Before proceeding, however, it is important to stress that when a dentist is judging a patient’s capacity for autonomous decision-making, the focus should be on the decision at hand; it is the patient’s capacity for that decision that is at issue. Patients whose capacity for autonomous decision-making is significantly compromised in some areas of their lives may still, nevertheless, be quite capable of making a decision about a particular treatment that the dentist is recommending or of deciding between possible treatments that are within the standard of care for the patient’s condition. In the same way, a patient who is able to make decisions about many other areas of his or her life may, nevertheless, be compromised when it comes to making a decision about a needed dental treatment. The core components of the human capacity for autonomous decision-making fall into five fairly distinct categories:
- The ability to understand the relationship of cause and effect
- The ability to recognize the alternative courses of action that are available for choice and to choose between them (as indicated in chapter 6, we take for granted that the activity of choosing among alternative courses of action is distinct from the activity of reasoning and judging about alternatives, whether before or after choosing one of them)
- The ability of a person to conceive of himself or herself as one who can choose between the alternatives in a given situation
- The ability to reason comparatively about alternative courses of action in order to reach a moral judgment about them
- The ability to form and choose values, principles of conduct, and personal ideals to guide one’s moral judgments and shape one’s moral reflections and conduct accordingly
Two different perspectives are useful in discussing each of these categories, although a detailed analysis of each category from both perspectives would be a major undertaking and is well beyond the scope of this book. One is to focus on what abilities a growing child must develop for adults to think of him or her as a fully capable decision maker. The other focuses on the kinds of deficits observed in those who have developed a fuller capacity for autonomous decision-making but who then experience some loss or diminishment in that capacity.
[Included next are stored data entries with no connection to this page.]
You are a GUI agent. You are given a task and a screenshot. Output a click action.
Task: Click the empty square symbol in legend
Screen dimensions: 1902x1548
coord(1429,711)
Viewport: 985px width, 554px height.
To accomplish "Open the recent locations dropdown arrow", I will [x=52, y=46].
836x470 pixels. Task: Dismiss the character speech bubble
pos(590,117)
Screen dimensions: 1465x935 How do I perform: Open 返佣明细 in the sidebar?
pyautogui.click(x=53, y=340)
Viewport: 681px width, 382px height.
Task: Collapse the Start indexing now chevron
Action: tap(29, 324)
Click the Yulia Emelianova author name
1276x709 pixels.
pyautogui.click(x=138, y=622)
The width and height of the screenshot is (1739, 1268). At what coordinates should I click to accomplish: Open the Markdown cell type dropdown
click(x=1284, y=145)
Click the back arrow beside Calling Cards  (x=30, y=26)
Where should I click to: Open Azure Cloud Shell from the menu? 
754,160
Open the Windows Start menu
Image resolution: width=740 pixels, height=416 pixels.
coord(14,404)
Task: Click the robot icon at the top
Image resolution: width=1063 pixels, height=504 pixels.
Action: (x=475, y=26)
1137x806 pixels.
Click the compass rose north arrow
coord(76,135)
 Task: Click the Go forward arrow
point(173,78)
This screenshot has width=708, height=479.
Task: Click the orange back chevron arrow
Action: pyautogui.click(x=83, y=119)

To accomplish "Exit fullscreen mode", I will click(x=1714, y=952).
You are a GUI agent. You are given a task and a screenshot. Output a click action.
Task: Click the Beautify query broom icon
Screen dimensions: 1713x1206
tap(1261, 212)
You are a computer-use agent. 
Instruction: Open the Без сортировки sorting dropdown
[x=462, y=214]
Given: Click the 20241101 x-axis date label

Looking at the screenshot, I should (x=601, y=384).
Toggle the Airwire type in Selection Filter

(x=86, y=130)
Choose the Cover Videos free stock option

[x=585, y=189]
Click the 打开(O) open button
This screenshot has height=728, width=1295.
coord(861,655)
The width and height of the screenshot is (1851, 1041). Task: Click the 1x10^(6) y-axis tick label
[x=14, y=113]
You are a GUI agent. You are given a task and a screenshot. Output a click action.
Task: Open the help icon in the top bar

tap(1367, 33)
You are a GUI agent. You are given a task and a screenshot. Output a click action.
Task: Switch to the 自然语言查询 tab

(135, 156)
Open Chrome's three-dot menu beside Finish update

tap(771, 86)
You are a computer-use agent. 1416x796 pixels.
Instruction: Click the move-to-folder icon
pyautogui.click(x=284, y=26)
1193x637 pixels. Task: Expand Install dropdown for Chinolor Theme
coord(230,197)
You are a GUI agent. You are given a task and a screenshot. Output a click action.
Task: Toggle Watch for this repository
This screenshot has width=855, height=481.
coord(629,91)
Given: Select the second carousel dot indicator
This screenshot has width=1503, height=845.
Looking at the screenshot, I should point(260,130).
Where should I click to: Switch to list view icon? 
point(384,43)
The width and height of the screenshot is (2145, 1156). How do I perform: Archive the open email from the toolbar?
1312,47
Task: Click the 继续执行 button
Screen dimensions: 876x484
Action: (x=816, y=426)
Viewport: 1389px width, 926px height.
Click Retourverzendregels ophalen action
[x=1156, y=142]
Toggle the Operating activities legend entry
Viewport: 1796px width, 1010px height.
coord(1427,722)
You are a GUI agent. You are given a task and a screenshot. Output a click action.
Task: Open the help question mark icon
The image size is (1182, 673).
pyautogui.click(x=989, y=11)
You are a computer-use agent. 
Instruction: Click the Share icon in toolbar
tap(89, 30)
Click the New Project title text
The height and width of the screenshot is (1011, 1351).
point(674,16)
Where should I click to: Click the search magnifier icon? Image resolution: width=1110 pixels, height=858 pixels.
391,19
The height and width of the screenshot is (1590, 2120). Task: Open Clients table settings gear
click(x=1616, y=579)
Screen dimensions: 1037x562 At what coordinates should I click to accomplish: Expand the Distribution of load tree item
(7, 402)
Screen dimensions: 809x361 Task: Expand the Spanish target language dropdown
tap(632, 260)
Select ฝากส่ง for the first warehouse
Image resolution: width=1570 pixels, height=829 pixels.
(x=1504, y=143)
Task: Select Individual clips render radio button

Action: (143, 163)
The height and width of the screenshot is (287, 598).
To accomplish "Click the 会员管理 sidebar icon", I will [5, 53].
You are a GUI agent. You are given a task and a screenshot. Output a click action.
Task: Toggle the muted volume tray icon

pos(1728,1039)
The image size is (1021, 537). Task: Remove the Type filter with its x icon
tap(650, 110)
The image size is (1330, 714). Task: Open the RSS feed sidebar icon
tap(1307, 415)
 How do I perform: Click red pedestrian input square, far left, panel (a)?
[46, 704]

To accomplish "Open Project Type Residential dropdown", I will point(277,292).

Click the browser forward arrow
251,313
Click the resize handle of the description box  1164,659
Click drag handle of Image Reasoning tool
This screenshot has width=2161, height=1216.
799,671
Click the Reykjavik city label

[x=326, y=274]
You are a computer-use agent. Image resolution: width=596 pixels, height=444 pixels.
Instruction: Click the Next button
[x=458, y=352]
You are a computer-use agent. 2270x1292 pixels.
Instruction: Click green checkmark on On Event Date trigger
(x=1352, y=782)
Understanding Cause and Effect
For the first category, consider a child’s developing ability to understand the relationship of cause and effect—both in general and in matters affecting the child’s body and health, the oral cavity, and the child’s oral health. At some point, a child starts to understand a cause-effect connection between tooth brushing and healthy teeth, for example, or between a dentist’s removal of a carious lesion and placement of a restoration that leads to the cessation of pain in chewing.